The unrest in the east also stoked tensions at Ukraine’s Parliament in Kiev. A fistfight broke out after the head of the Communist Party blamed Ukrainian nationalists for provoking Russia.
At a Senate hearing in Washington today, Secretary of State John Kerry laid the blame for the unrest squarely on Moscow.
JOHN KERRY, Secretary of State: Russia’s clear and unmistakable involvement in destabilizing and engaging in separatist activities in the east of Ukraine is more than deeply disturbing. No one should be fooled — and believe me, no one is fooled — by what could potentially be a contrived pretext for military intervention, just as we saw in Crimea. It is clear that Russian special forces and agents have been the catalysts behind the chaos of the last 24 hours.
MARGARET WARNER: In Moscow, Russian Foreign Minister Sergei Lavrov flatly rejected the allegation.
SERGEI LAVROV, Foreign Minister, Russia (through interpreter): Our American partners are probably trying to analyze the situation, attaching their own habits to others. We are deeply convinced, and nobody has so far challenged this conviction, that the situation cannot be calmed down and changed into national dialogue, if the Ukrainian authorities go on ignoring the interests of the southeastern regions of the country.

--- Dataset extract ---
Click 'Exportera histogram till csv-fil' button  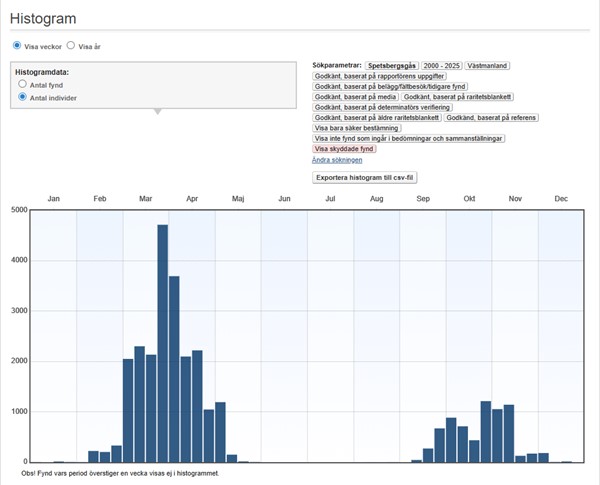(x=363, y=177)

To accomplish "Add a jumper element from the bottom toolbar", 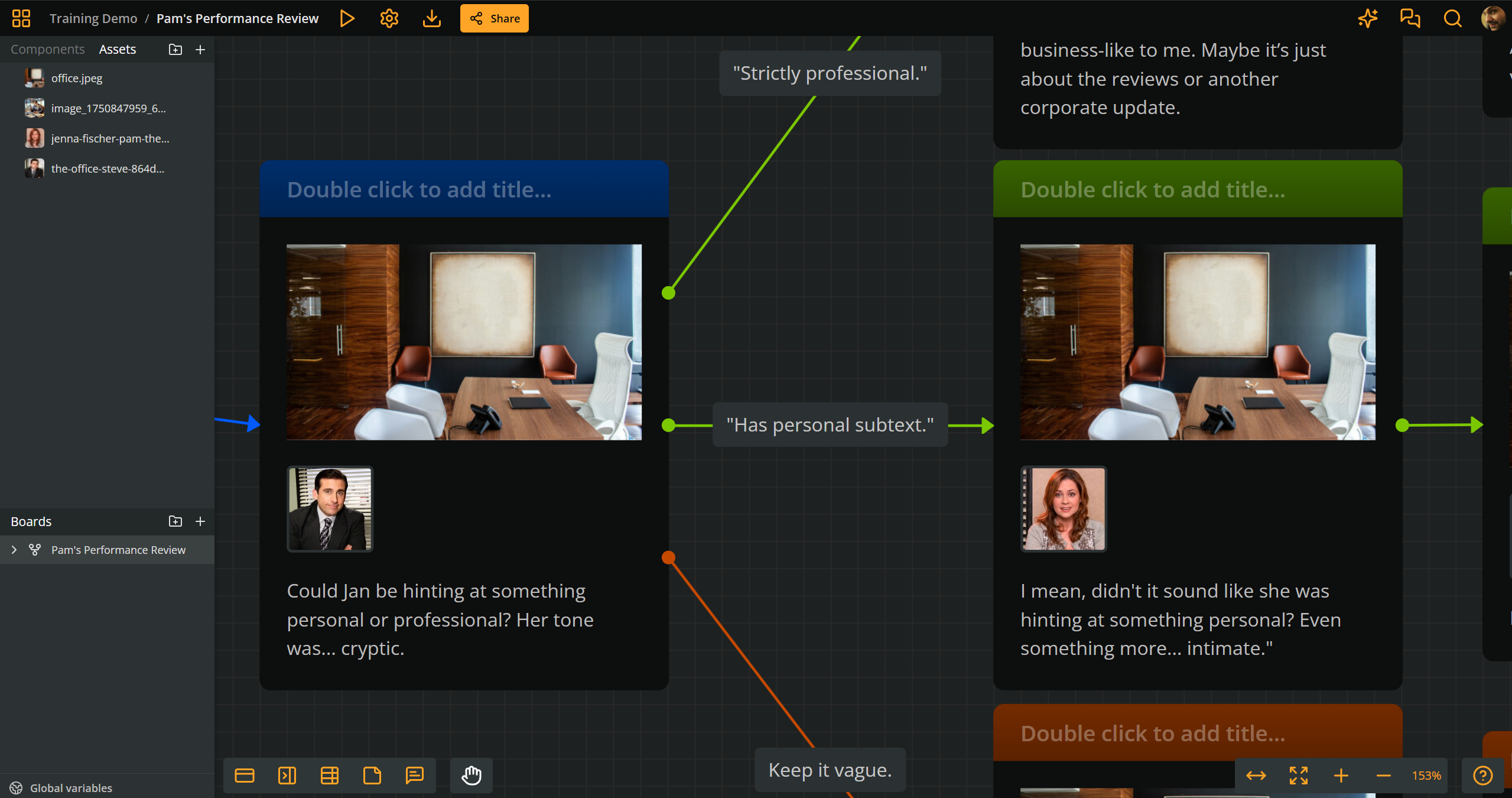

--- Objective ---
In the transcript on the unrest in Ukraine, what touched off the fistfight in the Parliament in Kiev?

--- Exercise response ---
The head of the Communist Party blamed Ukrainian nationalists for provoking Russia.